Text passage

When $c = 1$, $R(P_{r + 1}, 1) \leq r + 1$, since $K_{r + 1}$ contains all possible edges between $r + 1$ vertices, and a path of length $r$ is one such choice.

Let $n = R(P_{r+1}, c)$, $G = K_n$. Let $G$ be $(c - 1)$-edge-coloured, and extend this to a $c$-edge-colouring of $H = K_{n + \lfloor r/2 \rfloor}$, where the new complete subgraph $K_{\lfloor r/2 \rfloor}$ is $1$-edge-coloured for a previous colour used in $G$, and all of the edges linking $G$ to this subgraph are $1$-edge-coloured in a new colour. This is a graph with no monochromatic path of length $r$, so: $$R(P_{r+1}, c) \leq R(P_{r}, c - 1) + \lfloor r/2 \rfloor$$ So, by the induction hypothesis: $$R(P_{r+1}, c) \leq r^{c-1} + 1 + \lfloor r/2 \rfloor \leq r^c + 1$$ And this last inequality is true since: \begin{align*} &r^{c-1} + 1 + \lfloor r/2 \rfloor \leq r^c + 1 \\ \iff &\lfloor r/2 \rfloor \leq r^{c-1}(r - 1) \end{align*} If $r$ is even, then $r \geq 2$ and: $$\frac{1}{2} \leq r^{c - 2}(r - 1)$$ This last inequality might not hold if $c = 1$, but in that case: $$\frac{1}{2} \leq 1 - \frac{1}{r}$$ and since $r \geq 2$, this is true.

Tasks and exercises
- A) In the proof, which color is used for the edges of the new complete subgraph K_{⌊r/2⌋}?
- B) Please output the rows from the start of the records through the line containing "[x=182, y=157]" as a two-column CSV with the columns instruction and answer, one line per request. Put each request's text and its answer in its own quoted field with line breaks replaced by spaces, and leave out the pictures.
The rows have no connection to the proof.

Records:
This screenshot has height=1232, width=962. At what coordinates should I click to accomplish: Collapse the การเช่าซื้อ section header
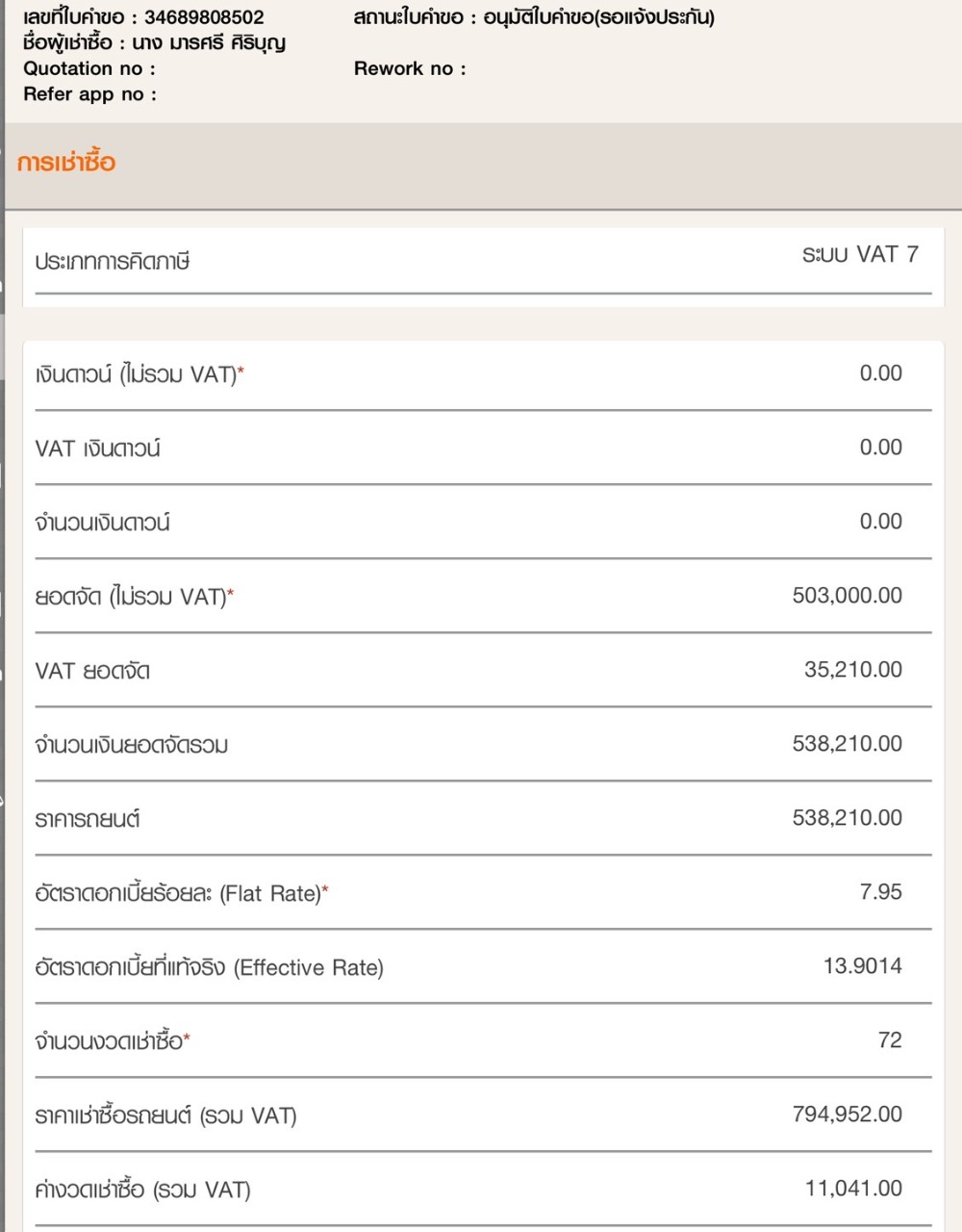(x=66, y=163)
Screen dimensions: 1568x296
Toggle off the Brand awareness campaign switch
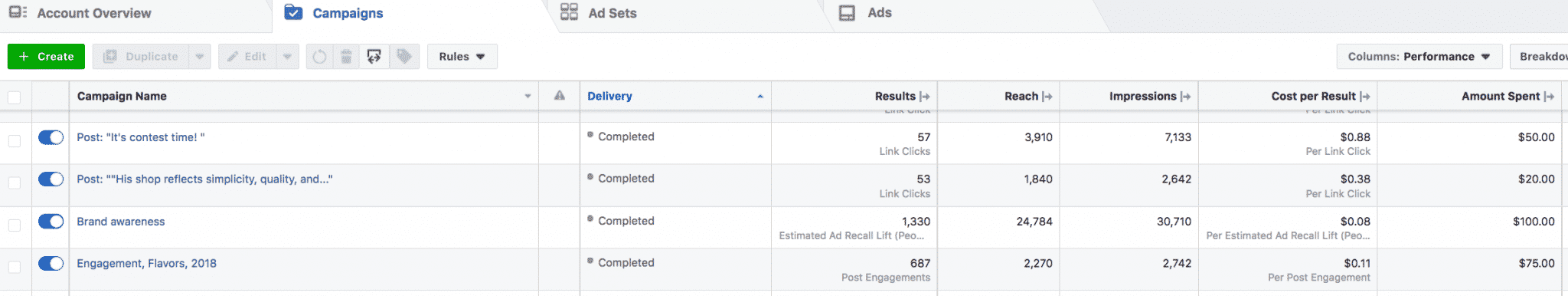click(51, 222)
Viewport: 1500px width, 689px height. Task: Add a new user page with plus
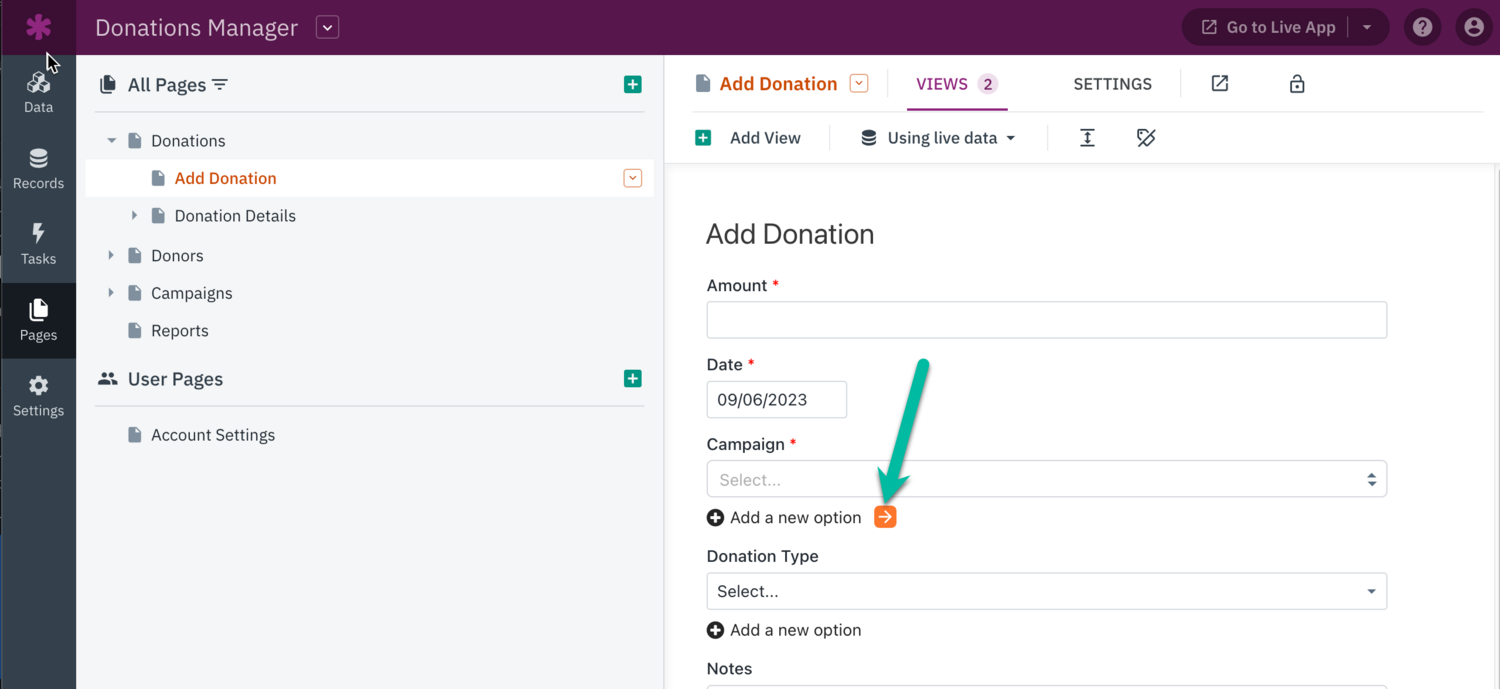[x=632, y=379]
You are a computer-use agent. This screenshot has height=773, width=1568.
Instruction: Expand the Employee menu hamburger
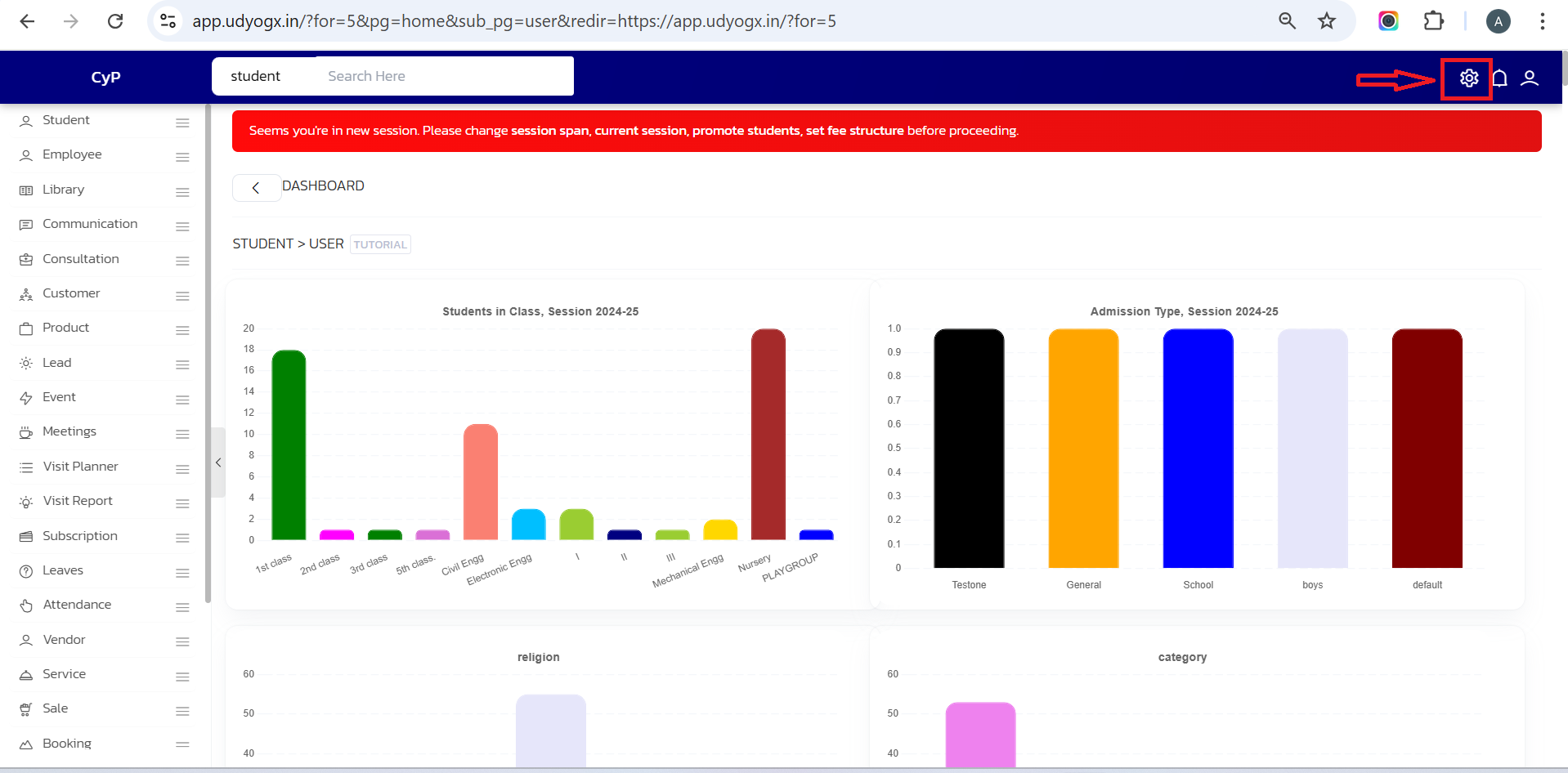[x=182, y=157]
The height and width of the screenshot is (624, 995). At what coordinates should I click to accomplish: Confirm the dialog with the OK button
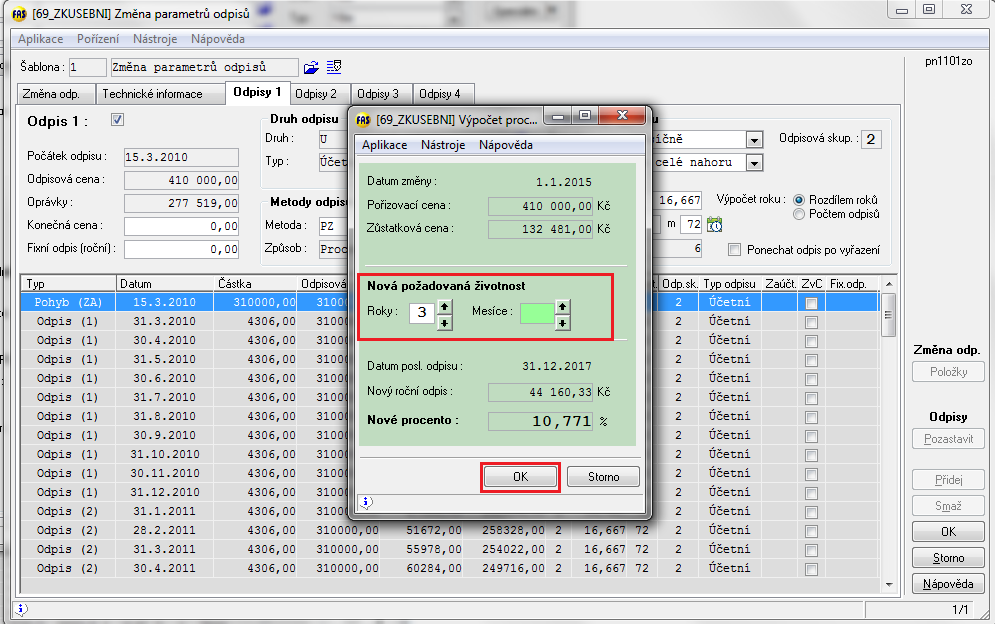point(520,477)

Responses per task
- A) A color previously used in G.

- B)
instruction,answer
"This screenshot has height=1232, width=962. At what coordinates should I click to accomplish: Collapse the การเช่าซื้อ section header","(x=66, y=163)"
"Screen dimensions: 1568x296 Toggle off the Brand awareness campaign switch","click(51, 222)"
"Viewport: 1500px width, 689px height. Task: Add a new user page with plus","[x=632, y=379]"
"You are a computer-use agent. This screenshot has height=773, width=1568. Instruction: Expand the Employee menu hamburger","[x=182, y=157]"